Saunders, who had seen a therapist in the wake of the death of his father Flip, suggested Covington do the same. Saunders experienced what therapy can do, and the ways it can help.

"You start saying things [in sessions] that when they come out of your mouth, you're like, 'Oh wow, I didn't realize that was an issue for me.' " Saunders said.

Covington thought about it, and had to overcome his own hesitation. A strong, athletically gifted millionaire NBA player? They shouldn't need therapy. Just keep your chin up and soldier on.

But Covington had never felt worse. He agreed to give it a shot.

"I've always been strong," Covington said. "But during this whole thing, I felt like I couldn't be strong."

But he tapped into a different kind of strength.

The comeback

Covington said his first session with Justin Anderson, a locally based sports psychologist, lasted about three hours. He talked with his head down the whole time, unburdening himself of everything.

"He was just like, I don't understand how you are OK right now," Covington said. "He said, 'I see why you have so much frustration and stress going on because dude, every time you've made a positive outcome, you've been hit with something else.' "

Just talking about everything to someone free of judgment helped Covington.

In the next session, Covington's body language improved.
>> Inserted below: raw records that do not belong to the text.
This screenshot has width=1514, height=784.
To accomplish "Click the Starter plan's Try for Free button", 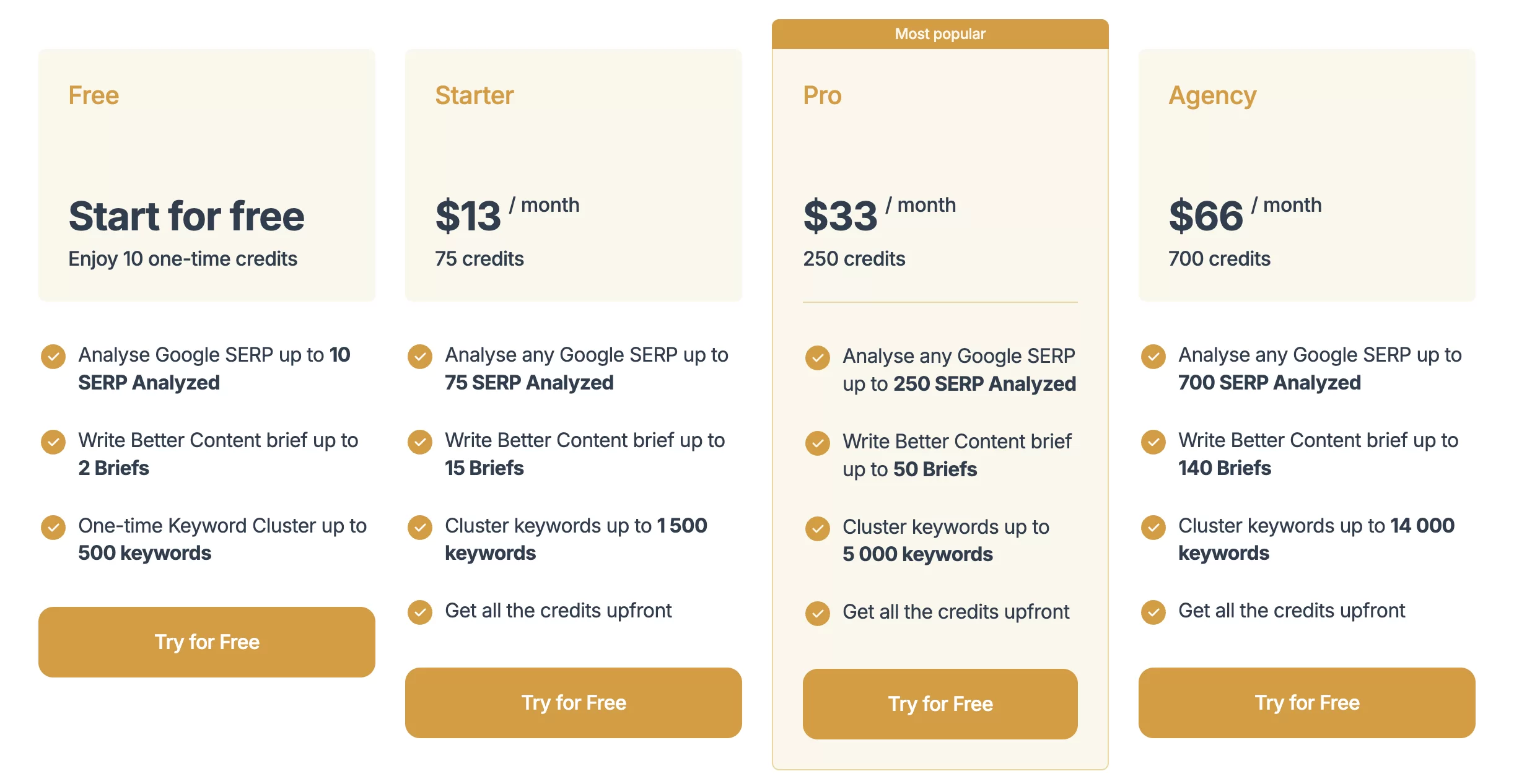I will [573, 702].

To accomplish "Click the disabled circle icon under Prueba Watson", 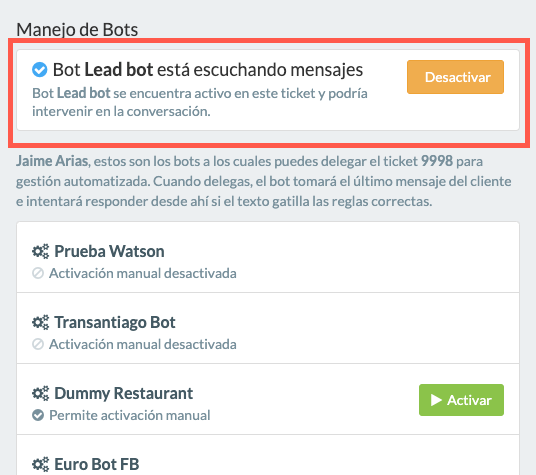I will tap(38, 273).
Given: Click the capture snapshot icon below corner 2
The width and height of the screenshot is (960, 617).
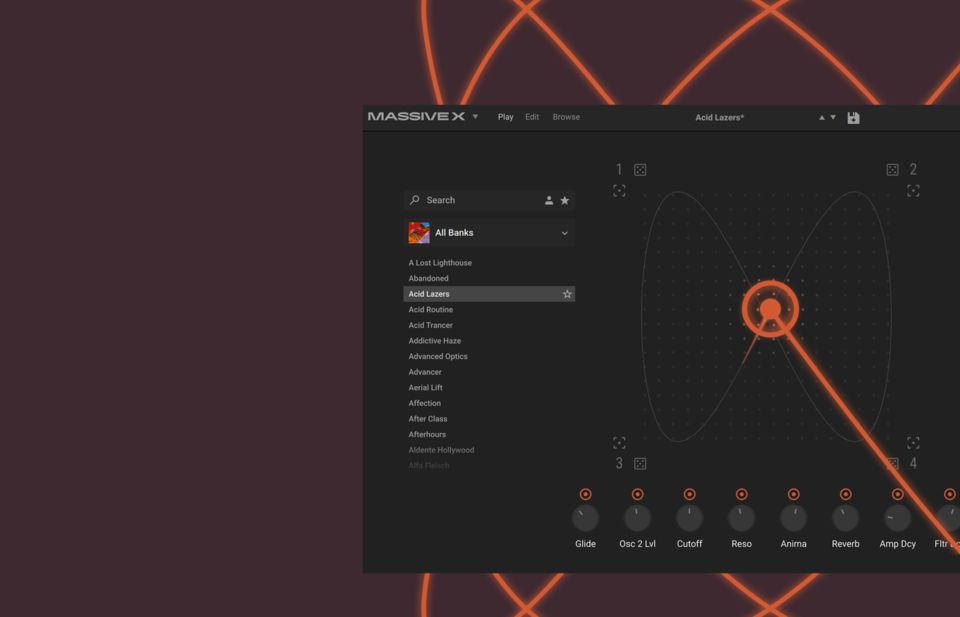Looking at the screenshot, I should pos(913,191).
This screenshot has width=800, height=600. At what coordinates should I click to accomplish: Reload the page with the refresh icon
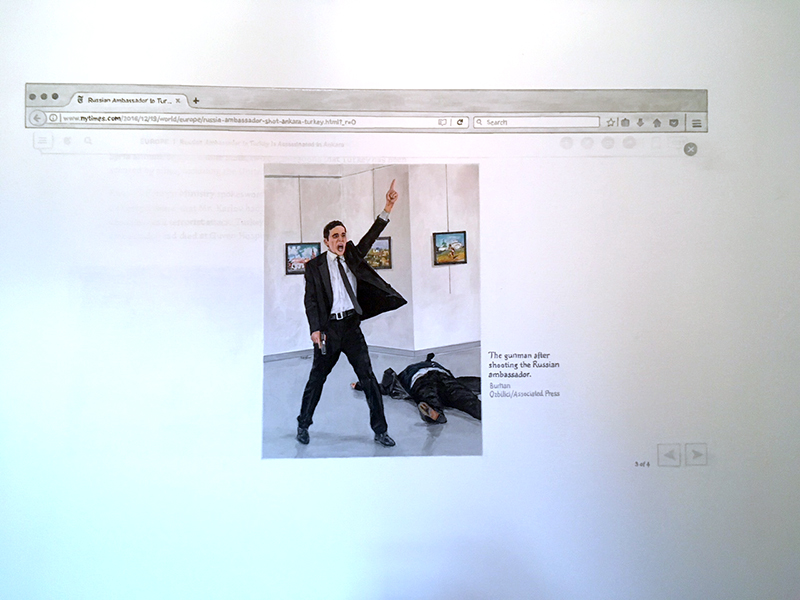pyautogui.click(x=460, y=122)
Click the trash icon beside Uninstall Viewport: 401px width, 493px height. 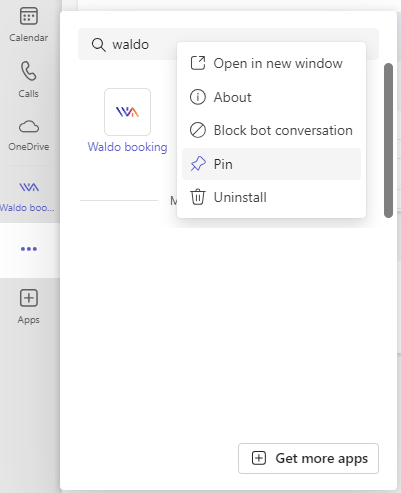coord(198,197)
As if the removing the anvil off his back, he sat up straighter and had better body language.

By the third session, there was eye contact with Anderson as he spoke. It was then he started to feel the tangible effects of the therapy. Life was getting better, more normal. Just by talking about it.

"Once I decompressed everything, it was a big weight lifted," Covington said. "I didn't realize all that stuff was still lingering."

Throughout April and May, his life was getting back in order. Things were better with his girlfriend, and he patched things up with his mother. He changed his diet, eliminating pork. He started reading more and investing in real estate. Most important for Covington, he started going to church.

People remember the important dates in their lives. Covington remembers the day he returned to church.

"August 4, this year," he said. "I haven't missed a Sunday yet. If I'm not there, I'm watching it online. … All the weight that you've held on your shoulders for so long, it's time to let it all go. God is not going to sit up here and judge you for what you've done in the past.

"Church has opened up my mind in a whole different aspect."

Gradually, he got better. Church helped, as did the continuing sessions, and Covington continues to see Anderson. He spent most of his summer in Nashville rehabilitating and bonding more with his younger brothers. And eventually, he got back on the basketball court. No more setbacks. He was back in his natural state.

He still didn't tell his parents he was seeing a therapist until late in the summer, but they could see the difference.

"You can see that joy that he used to have when he was on the court," Teresa Bryant said. "That sparkle is back in his eyes."

Saunders was glad Covington was willing to make the leap, step out of his comfort zone and get help.

"That to me, that should tell people that he's somebody who cares not just for his own well-being but the people around him," Saunders said. "Because he understood that he needed another outlet, another avenue to getting to where he wanted to be."

You can sense Covington's joy in being back. After a recent preseason game in Phoenix, Covington stopped an interview so he could rib center Karl-Anthony Towns about his bright orange postgame outfit. Even though he said he's not all the way back from his knee injury, he's close to being his old self on the floor.

More importantly, he's his old self, away from the court, and in some ways better.

"I'm starting to become the person I imagined me being," Covington said, adding: "If I never would've done this, ain't no telling where I would be right now."

Covington had a taste of that alternate reality, and he never wants to go back.